Река в этих местах была неглубокая, но быстрая. Сашенька, нетерпеливо сбросив надоевшее платье, вбегала в речку и окуналась с головой, всплывая быстрой рыбкой через несколько метров. Я мучилась завистью и стыдилась своих трусиков: Сашенька уже носила купальник, хоть наша бабушка ядовито замечала, что девочке абсолютно не па что его надевать.

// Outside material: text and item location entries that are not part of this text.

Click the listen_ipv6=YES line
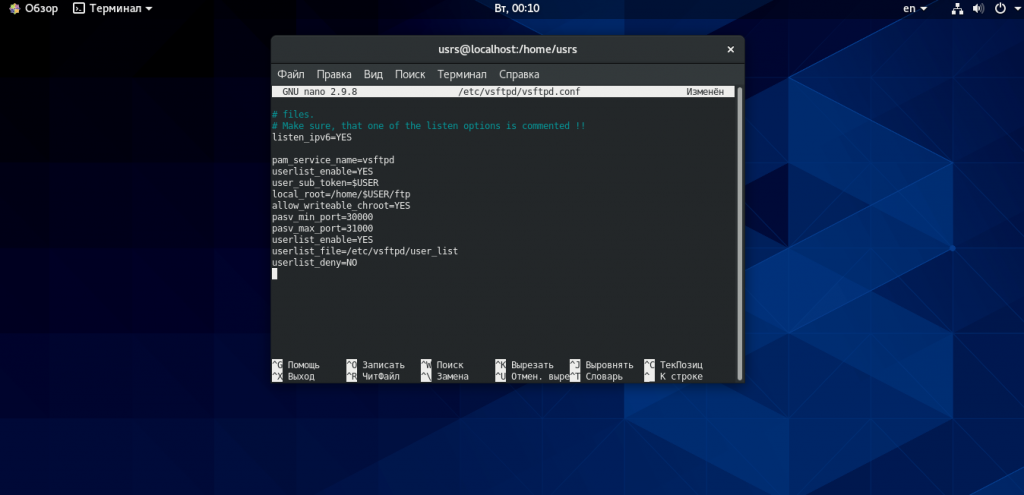 [x=312, y=137]

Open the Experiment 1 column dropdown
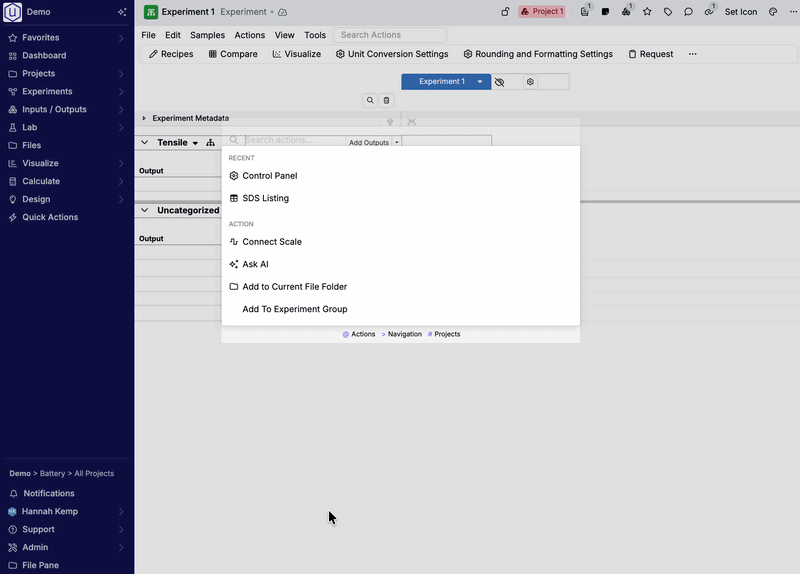pos(480,82)
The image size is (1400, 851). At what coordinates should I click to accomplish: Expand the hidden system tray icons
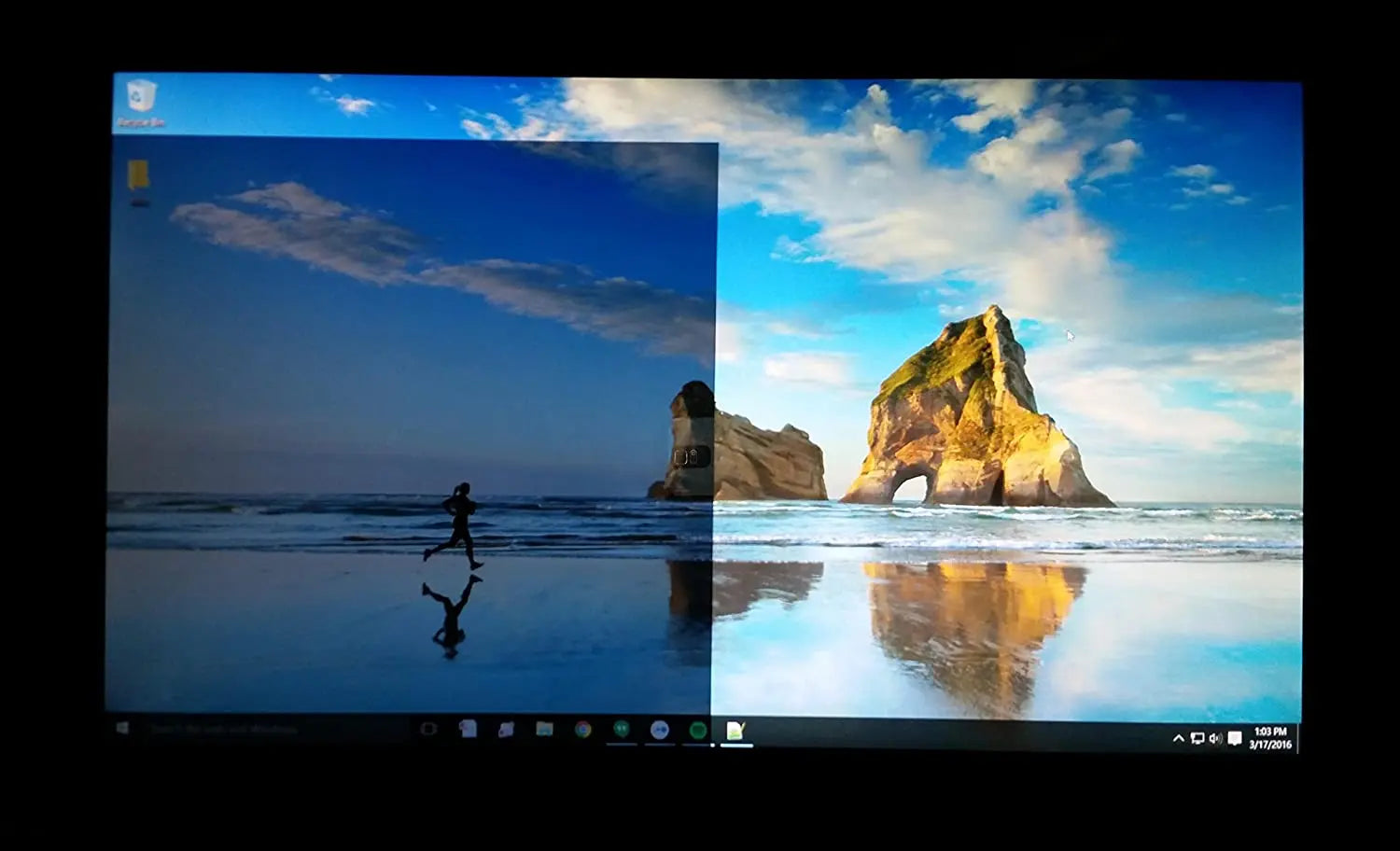[1178, 738]
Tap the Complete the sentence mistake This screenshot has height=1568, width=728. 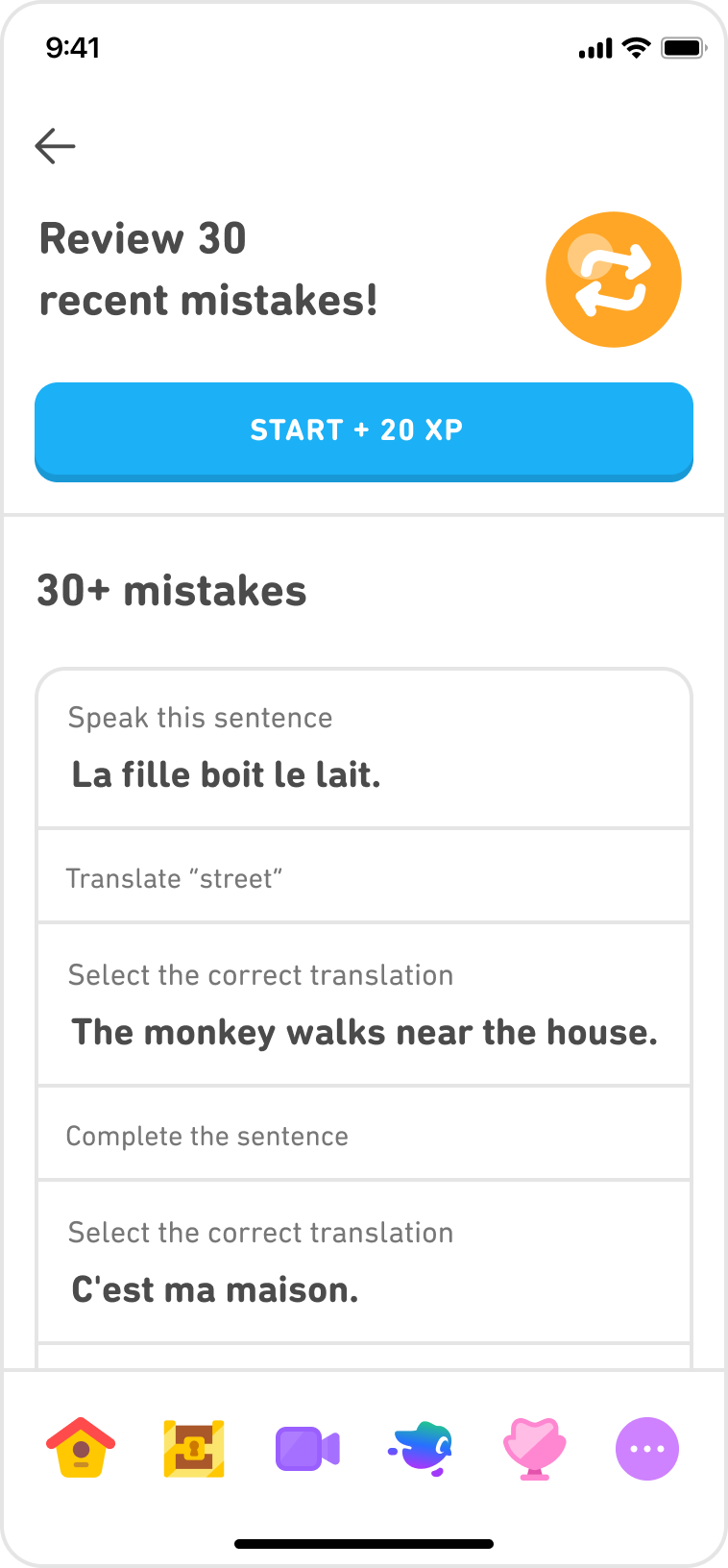364,1134
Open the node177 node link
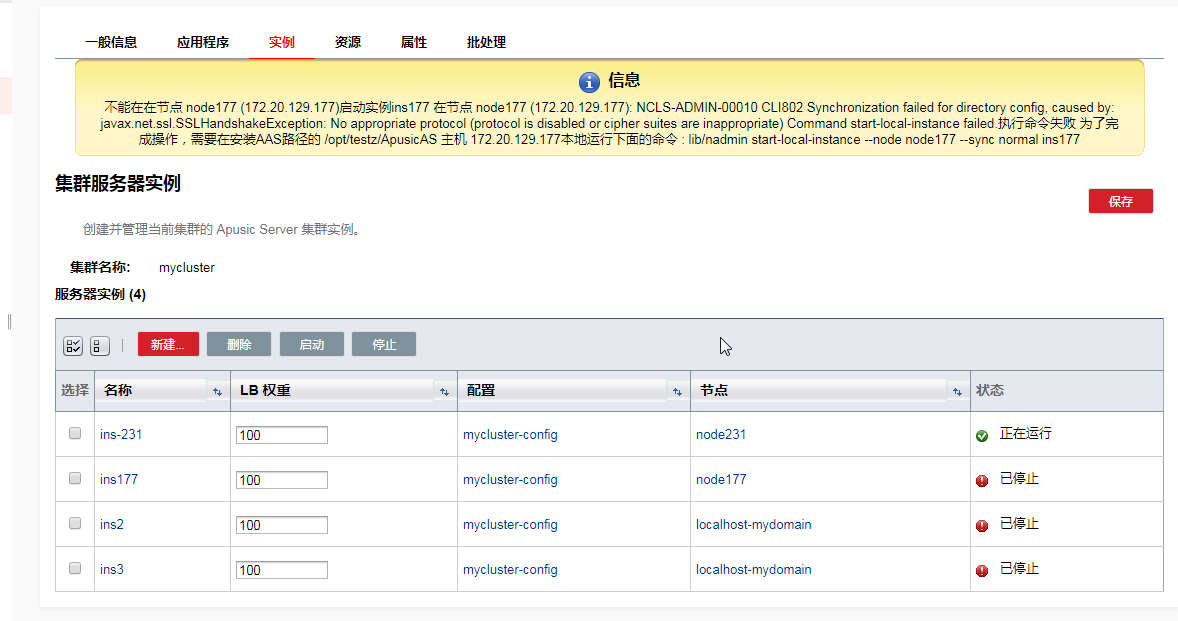The height and width of the screenshot is (621, 1178). 721,480
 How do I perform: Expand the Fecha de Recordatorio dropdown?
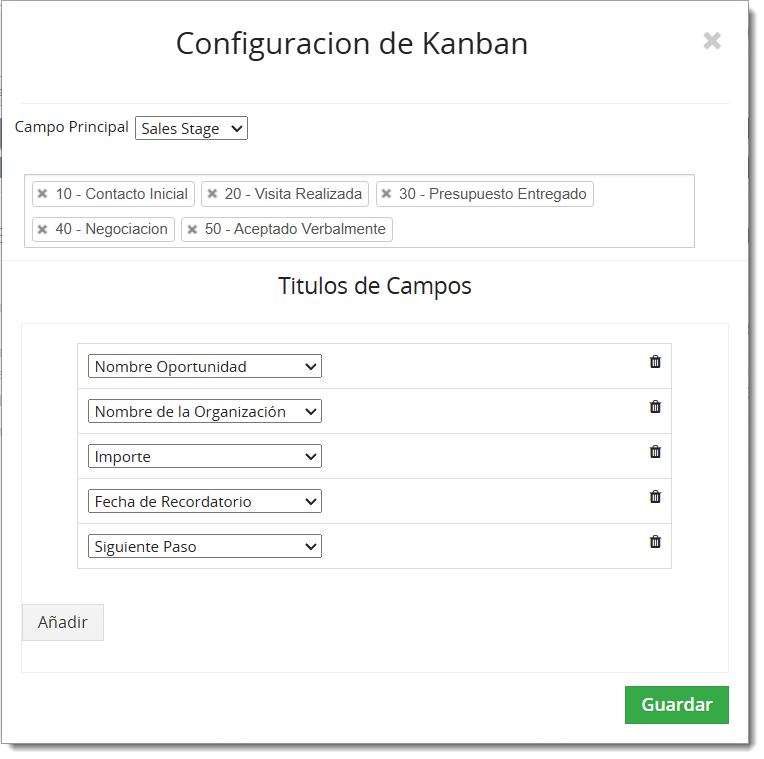pos(205,501)
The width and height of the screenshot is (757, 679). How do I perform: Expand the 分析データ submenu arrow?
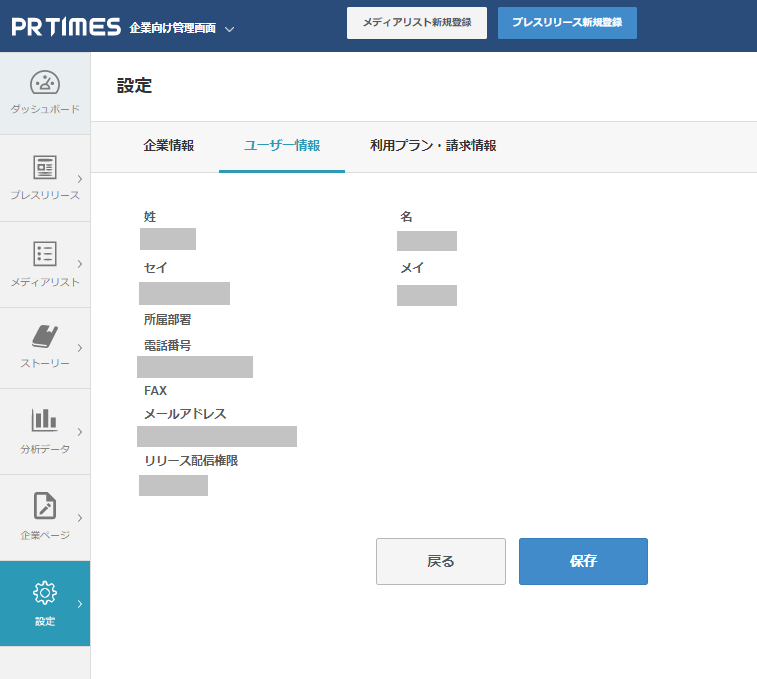tap(80, 432)
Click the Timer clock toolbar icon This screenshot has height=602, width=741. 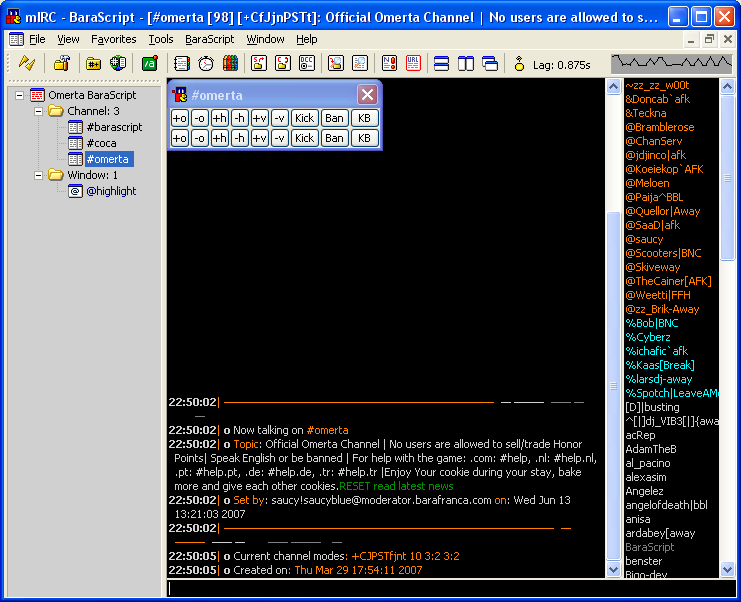pos(206,63)
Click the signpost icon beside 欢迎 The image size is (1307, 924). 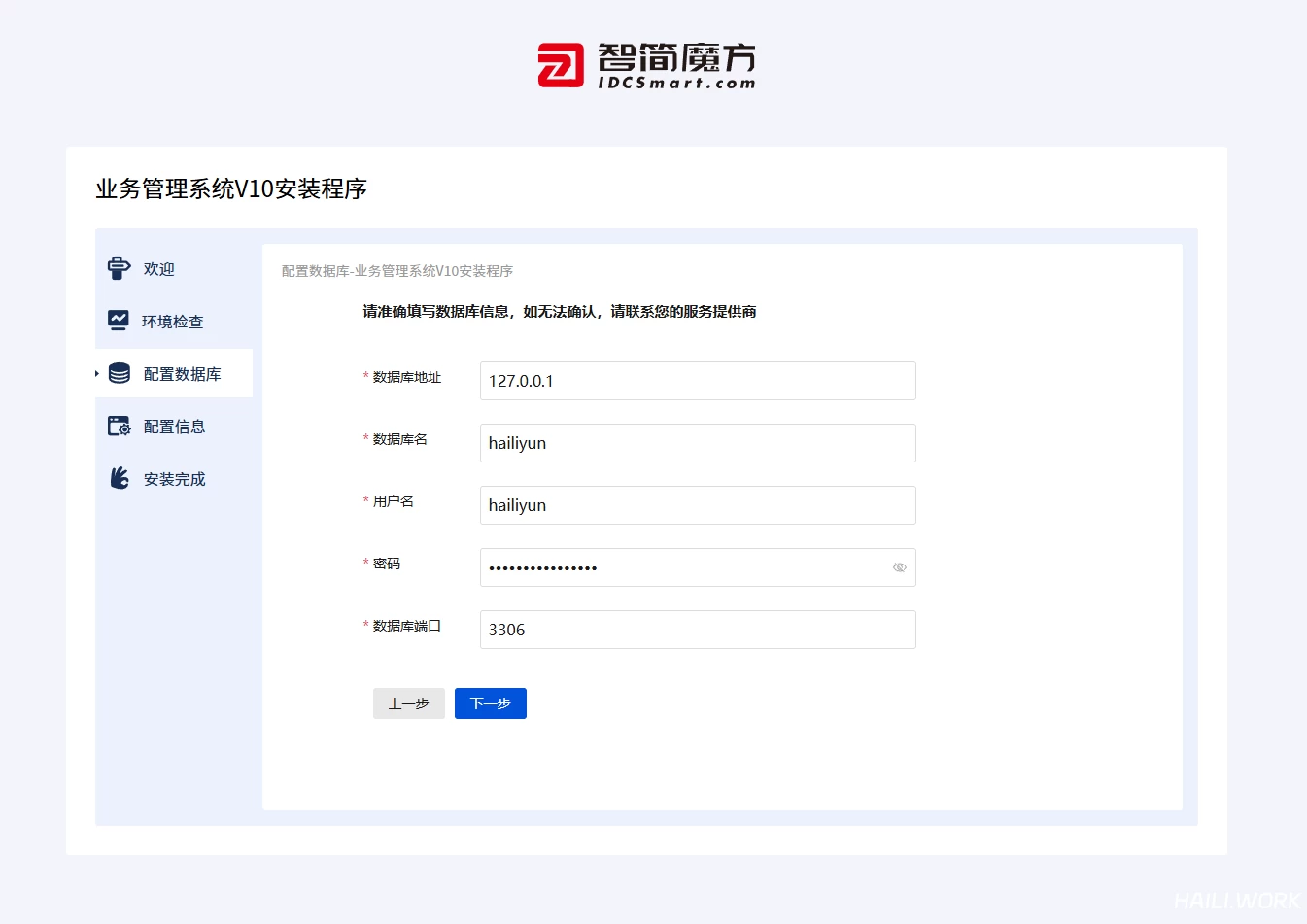pos(119,269)
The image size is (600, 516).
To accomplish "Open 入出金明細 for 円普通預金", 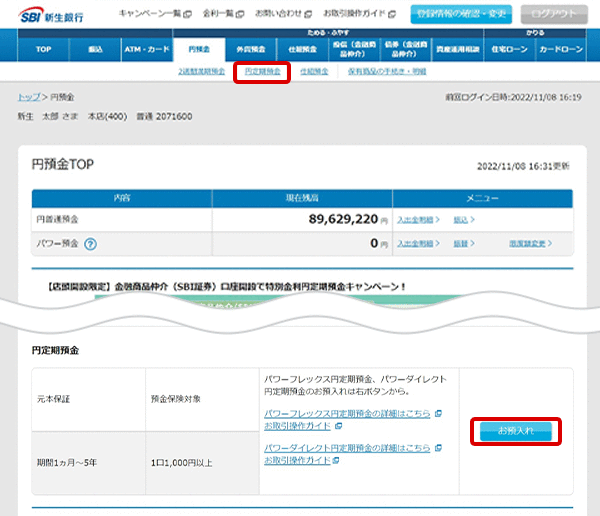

Незадолго до берега, там, где взрослому человеку по колено, я опускалась на живот и ходила по нежному дну на руках, высоко задрав голову, воображала себя Русалочкой. Мне всегда удавались мечты — и если бы не надоедливые Сашенькины подныривания, получилось бы махнуть чешуйчатым хвостом по зеленой воде и занырнуть в кувшиночьи заросли, где белые цветы лежат на лакированных листьях как на блюдечках… Сашенька со своими физкультурными достижениями сбивала меня с мыслей и переключала их на другую программу: я представляла себя лучшей пловчихой городского бассейна, в красивом и скользком купальнике, в голубой резиновой шапочке, я бесстрашно ныряю с бортика в едкую воду и плыву, плыву, плыву… Мечты эти умирали быстро, как бабочки, — в осеннем городе, с желтыми листьями, прилипшими к подошвам, я молча проходила мимо бассейна, и героические картины так и не оживали в памяти.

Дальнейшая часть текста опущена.